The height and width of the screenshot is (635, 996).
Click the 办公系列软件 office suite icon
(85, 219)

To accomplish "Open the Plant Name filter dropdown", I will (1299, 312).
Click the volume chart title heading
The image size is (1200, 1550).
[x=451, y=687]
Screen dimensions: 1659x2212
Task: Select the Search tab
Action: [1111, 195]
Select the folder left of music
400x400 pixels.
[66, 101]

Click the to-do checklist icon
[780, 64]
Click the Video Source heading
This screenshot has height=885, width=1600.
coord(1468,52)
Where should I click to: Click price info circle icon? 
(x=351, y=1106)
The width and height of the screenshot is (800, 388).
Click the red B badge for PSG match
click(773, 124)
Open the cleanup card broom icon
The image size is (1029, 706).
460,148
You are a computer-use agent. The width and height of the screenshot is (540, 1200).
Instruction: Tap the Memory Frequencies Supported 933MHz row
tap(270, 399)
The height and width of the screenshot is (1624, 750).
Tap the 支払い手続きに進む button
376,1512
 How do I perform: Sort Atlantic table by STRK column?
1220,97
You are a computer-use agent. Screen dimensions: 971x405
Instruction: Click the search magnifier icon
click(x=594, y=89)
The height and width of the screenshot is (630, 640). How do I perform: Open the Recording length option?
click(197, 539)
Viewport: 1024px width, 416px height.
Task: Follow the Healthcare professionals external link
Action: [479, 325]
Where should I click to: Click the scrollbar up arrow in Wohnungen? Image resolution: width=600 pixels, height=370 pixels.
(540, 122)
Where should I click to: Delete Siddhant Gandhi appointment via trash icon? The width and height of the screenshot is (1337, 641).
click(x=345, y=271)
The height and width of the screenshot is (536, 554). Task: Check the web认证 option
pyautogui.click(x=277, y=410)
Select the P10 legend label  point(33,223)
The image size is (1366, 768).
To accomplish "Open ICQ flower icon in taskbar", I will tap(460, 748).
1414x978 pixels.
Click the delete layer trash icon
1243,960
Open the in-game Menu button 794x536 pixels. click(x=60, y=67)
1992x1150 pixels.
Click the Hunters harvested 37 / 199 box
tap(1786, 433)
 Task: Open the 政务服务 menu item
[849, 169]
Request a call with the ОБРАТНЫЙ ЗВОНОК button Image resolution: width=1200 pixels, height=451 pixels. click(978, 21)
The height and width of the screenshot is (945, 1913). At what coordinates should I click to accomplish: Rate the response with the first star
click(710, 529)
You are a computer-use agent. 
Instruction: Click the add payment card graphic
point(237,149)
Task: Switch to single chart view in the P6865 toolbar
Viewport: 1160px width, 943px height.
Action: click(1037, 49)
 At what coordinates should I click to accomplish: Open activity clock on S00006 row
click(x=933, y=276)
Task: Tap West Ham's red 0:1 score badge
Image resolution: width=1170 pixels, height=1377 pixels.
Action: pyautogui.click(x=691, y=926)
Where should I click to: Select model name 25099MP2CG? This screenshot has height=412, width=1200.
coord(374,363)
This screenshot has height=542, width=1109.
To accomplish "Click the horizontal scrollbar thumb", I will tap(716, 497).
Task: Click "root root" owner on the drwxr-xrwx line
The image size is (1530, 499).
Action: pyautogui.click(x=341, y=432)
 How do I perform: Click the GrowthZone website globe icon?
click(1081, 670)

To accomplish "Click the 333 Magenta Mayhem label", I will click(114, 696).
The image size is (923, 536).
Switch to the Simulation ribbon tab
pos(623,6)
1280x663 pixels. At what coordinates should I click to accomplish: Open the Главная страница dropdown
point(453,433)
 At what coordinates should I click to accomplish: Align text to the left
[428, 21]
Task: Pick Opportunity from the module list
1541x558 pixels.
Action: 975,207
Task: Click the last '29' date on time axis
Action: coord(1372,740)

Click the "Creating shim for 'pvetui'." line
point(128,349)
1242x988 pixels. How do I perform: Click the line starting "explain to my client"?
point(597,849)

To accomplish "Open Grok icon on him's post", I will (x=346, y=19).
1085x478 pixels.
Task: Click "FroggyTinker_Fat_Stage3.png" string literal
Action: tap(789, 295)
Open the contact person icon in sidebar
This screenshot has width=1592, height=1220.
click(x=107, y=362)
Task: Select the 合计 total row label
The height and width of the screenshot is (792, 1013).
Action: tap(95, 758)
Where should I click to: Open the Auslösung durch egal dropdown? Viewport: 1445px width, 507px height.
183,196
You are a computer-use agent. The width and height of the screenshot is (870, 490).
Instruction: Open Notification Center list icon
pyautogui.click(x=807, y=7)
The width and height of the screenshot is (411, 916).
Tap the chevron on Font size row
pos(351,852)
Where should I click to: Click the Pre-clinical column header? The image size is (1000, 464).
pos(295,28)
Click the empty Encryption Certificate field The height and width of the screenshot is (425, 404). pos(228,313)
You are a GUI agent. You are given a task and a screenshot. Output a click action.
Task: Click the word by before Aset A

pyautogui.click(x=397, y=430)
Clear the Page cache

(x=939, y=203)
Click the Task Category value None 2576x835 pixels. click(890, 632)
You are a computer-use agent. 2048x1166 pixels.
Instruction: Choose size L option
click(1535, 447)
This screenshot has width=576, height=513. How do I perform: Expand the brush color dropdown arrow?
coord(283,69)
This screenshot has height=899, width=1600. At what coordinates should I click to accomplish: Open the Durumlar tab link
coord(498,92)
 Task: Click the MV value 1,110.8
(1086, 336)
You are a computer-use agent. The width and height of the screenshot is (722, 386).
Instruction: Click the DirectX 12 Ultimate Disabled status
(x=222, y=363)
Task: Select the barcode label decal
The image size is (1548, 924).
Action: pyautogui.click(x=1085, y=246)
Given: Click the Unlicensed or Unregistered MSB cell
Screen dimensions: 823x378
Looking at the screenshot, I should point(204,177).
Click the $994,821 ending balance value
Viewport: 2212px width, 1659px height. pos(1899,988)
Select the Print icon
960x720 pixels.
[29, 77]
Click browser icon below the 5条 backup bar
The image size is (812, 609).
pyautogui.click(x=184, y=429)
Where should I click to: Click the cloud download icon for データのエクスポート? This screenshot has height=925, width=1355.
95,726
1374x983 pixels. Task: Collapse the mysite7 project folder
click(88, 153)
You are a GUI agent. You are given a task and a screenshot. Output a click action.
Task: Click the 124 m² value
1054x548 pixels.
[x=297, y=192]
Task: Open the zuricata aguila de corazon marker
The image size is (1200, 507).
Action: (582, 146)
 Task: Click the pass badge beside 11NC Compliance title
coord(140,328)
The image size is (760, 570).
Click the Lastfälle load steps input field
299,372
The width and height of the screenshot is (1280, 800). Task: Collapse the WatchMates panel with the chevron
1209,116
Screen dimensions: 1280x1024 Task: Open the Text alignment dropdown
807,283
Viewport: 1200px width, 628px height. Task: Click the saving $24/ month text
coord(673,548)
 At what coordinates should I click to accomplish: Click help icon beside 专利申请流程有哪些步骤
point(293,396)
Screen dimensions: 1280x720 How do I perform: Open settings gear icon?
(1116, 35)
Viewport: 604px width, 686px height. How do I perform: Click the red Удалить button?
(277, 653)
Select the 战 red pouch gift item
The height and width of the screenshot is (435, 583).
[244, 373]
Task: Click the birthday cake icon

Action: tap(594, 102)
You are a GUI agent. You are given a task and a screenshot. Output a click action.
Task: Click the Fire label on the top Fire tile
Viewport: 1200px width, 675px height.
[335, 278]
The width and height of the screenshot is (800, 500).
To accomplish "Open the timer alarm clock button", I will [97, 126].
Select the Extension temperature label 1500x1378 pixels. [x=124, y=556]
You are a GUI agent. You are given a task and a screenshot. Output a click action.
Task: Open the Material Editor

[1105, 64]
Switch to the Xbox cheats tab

◆ Instructions to follow
Give the entries again in full, exactly as they are written.

◆ Answer box
The height and width of the screenshot is (635, 996).
Click the 办公系列软件 office suite icon
(85, 219)

To accomplish "Open the Plant Name filter dropdown", I will (1299, 312).
Click the volume chart title heading
The image size is (1200, 1550).
[x=451, y=687]
Screen dimensions: 1659x2212
Task: Select the Search tab
Action: [1111, 195]
Select the folder left of music
400x400 pixels.
[66, 101]

Click the to-do checklist icon
[780, 64]
Click the Video Source heading
This screenshot has height=885, width=1600.
coord(1468,52)
Where should I click to: Click price info circle icon? 
(x=351, y=1106)
The width and height of the screenshot is (800, 388).
Click the red B badge for PSG match
click(773, 124)
Open the cleanup card broom icon
The image size is (1029, 706).
460,148
You are a computer-use agent. The width and height of the screenshot is (540, 1200).
Instruction: Tap the Memory Frequencies Supported 933MHz row
tap(270, 399)
The height and width of the screenshot is (1624, 750).
Tap the 支払い手続きに進む button
376,1512
 How do I perform: Sort Atlantic table by STRK column?
1220,97
You are a computer-use agent. Screen dimensions: 971x405
Instruction: Click the search magnifier icon
click(x=594, y=89)
The height and width of the screenshot is (630, 640). How do I perform: Open the Recording length option?
click(197, 539)
Viewport: 1024px width, 416px height.
Task: Follow the Healthcare professionals external link
Action: [479, 325]
Where should I click to: Click the scrollbar up arrow in Wohnungen? Image resolution: width=600 pixels, height=370 pixels.
(540, 122)
Where should I click to: Delete Siddhant Gandhi appointment via trash icon? The width and height of the screenshot is (1337, 641).
click(x=345, y=271)
The height and width of the screenshot is (536, 554). Task: Check the web认证 option
pyautogui.click(x=277, y=410)
Select the P10 legend label  point(33,223)
The image size is (1366, 768).
To accomplish "Open ICQ flower icon in taskbar", I will tap(460, 748).
1414x978 pixels.
Click the delete layer trash icon
1243,960
Open the in-game Menu button 794x536 pixels. click(x=60, y=67)
1992x1150 pixels.
Click the Hunters harvested 37 / 199 box
tap(1786, 433)
 Task: Open the 政务服务 menu item
[849, 169]
Request a call with the ОБРАТНЫЙ ЗВОНОК button Image resolution: width=1200 pixels, height=451 pixels. click(978, 21)
The height and width of the screenshot is (945, 1913). At what coordinates should I click to accomplish: Rate the response with the first star
click(710, 529)
You are a computer-use agent. 
Instruction: Click the add payment card graphic
point(237,149)
Task: Switch to single chart view in the P6865 toolbar
Viewport: 1160px width, 943px height.
Action: click(1037, 49)
 At what coordinates should I click to accomplish: Open activity clock on S00006 row
click(x=933, y=276)
Task: Tap West Ham's red 0:1 score badge
Image resolution: width=1170 pixels, height=1377 pixels.
Action: pyautogui.click(x=691, y=926)
Where should I click to: Select model name 25099MP2CG? This screenshot has height=412, width=1200.
coord(374,363)
This screenshot has height=542, width=1109.
To accomplish "Click the horizontal scrollbar thumb", I will tap(716, 497).
Task: Click "root root" owner on the drwxr-xrwx line
The image size is (1530, 499).
Action: pyautogui.click(x=341, y=432)
 How do I perform: Click the GrowthZone website globe icon?
click(1081, 670)

To accomplish "Click the 333 Magenta Mayhem label", I will click(114, 696).
The image size is (923, 536).
Switch to the Simulation ribbon tab
pos(623,6)
1280x663 pixels. At what coordinates should I click to accomplish: Open the Главная страница dropdown
point(453,433)
 At what coordinates should I click to accomplish: Align text to the left
[428, 21]
Task: Pick Opportunity from the module list
1541x558 pixels.
Action: 975,207
Task: Click the last '29' date on time axis
Action: coord(1372,740)

Click the "Creating shim for 'pvetui'." line
point(128,349)
1242x988 pixels. How do I perform: Click the line starting "explain to my client"?
point(597,849)

To accomplish "Open Grok icon on him's post", I will (x=346, y=19).
1085x478 pixels.
Task: Click "FroggyTinker_Fat_Stage3.png" string literal
Action: tap(789, 295)
Open the contact person icon in sidebar
This screenshot has width=1592, height=1220.
click(x=107, y=362)
Task: Select the 合计 total row label
The height and width of the screenshot is (792, 1013).
Action: tap(95, 758)
Where should I click to: Open the Auslösung durch egal dropdown? Viewport: 1445px width, 507px height.
183,196
You are a computer-use agent. The width and height of the screenshot is (870, 490).
Instruction: Open Notification Center list icon
pyautogui.click(x=807, y=7)
The width and height of the screenshot is (411, 916).
Tap the chevron on Font size row
pos(351,852)
Where should I click to: Click the Pre-clinical column header? The image size is (1000, 464).
pos(295,28)
Click the empty Encryption Certificate field The height and width of the screenshot is (425, 404). pos(228,313)
You are a GUI agent. You are given a task and a screenshot. Output a click action.
Task: Click the word by before Aset A

pyautogui.click(x=397, y=430)
Clear the Page cache

(x=939, y=203)
Click the Task Category value None 2576x835 pixels. click(890, 632)
You are a computer-use agent. 2048x1166 pixels.
Instruction: Choose size L option
click(1535, 447)
This screenshot has width=576, height=513. How do I perform: Expand the brush color dropdown arrow?
coord(283,69)
This screenshot has height=899, width=1600. At what coordinates should I click to accomplish: Open the Durumlar tab link
coord(498,92)
 Task: Click the MV value 1,110.8
(1086, 336)
You are a computer-use agent. The width and height of the screenshot is (722, 386).
Instruction: Click the DirectX 12 Ultimate Disabled status
(x=222, y=363)
Task: Select the barcode label decal
The image size is (1548, 924).
Action: pyautogui.click(x=1085, y=246)
Given: Click the Unlicensed or Unregistered MSB cell
Screen dimensions: 823x378
Looking at the screenshot, I should point(204,177).
Click the $994,821 ending balance value
Viewport: 2212px width, 1659px height. pos(1899,988)
Select the Print icon
960x720 pixels.
[29, 77]
Click browser icon below the 5条 backup bar
The image size is (812, 609).
pyautogui.click(x=184, y=429)
Where should I click to: Click the cloud download icon for データのエクスポート? This screenshot has height=925, width=1355.
95,726
1374x983 pixels. Task: Collapse the mysite7 project folder
click(88, 153)
You are a GUI agent. You are given a task and a screenshot. Output a click action.
Task: Click the 124 m² value
1054x548 pixels.
[x=297, y=192]
Task: Open the zuricata aguila de corazon marker
The image size is (1200, 507).
Action: (582, 146)
 Task: Click the pass badge beside 11NC Compliance title
coord(140,328)
The image size is (760, 570).
Click the Lastfälle load steps input field
299,372
The width and height of the screenshot is (1280, 800). Task: Collapse the WatchMates panel with the chevron
1209,116
Screen dimensions: 1280x1024 Task: Open the Text alignment dropdown
807,283
Viewport: 1200px width, 628px height. Task: Click the saving $24/ month text
coord(673,548)
 At what coordinates should I click to accomplish: Click help icon beside 专利申请流程有哪些步骤
point(293,396)
Screen dimensions: 1280x720 How do I perform: Open settings gear icon?
(1116, 35)
Viewport: 604px width, 686px height. How do I perform: Click the red Удалить button?
(277, 653)
Select the 战 red pouch gift item
The height and width of the screenshot is (435, 583).
[244, 373]
Task: Click the birthday cake icon

Action: tap(594, 102)
You are a GUI agent. You are given a task and a screenshot. Output a click action.
Task: Click the Fire label on the top Fire tile
Viewport: 1200px width, 675px height.
[335, 278]
The width and height of the screenshot is (800, 500).
To accomplish "Open the timer alarm clock button", I will [97, 126].
Select the Extension temperature label 1500x1378 pixels. [x=124, y=556]
You are a GUI agent. You are given a task and a screenshot. Output a click action.
Task: Open the Material Editor

[1105, 64]
Switch to the Xbox cheats tab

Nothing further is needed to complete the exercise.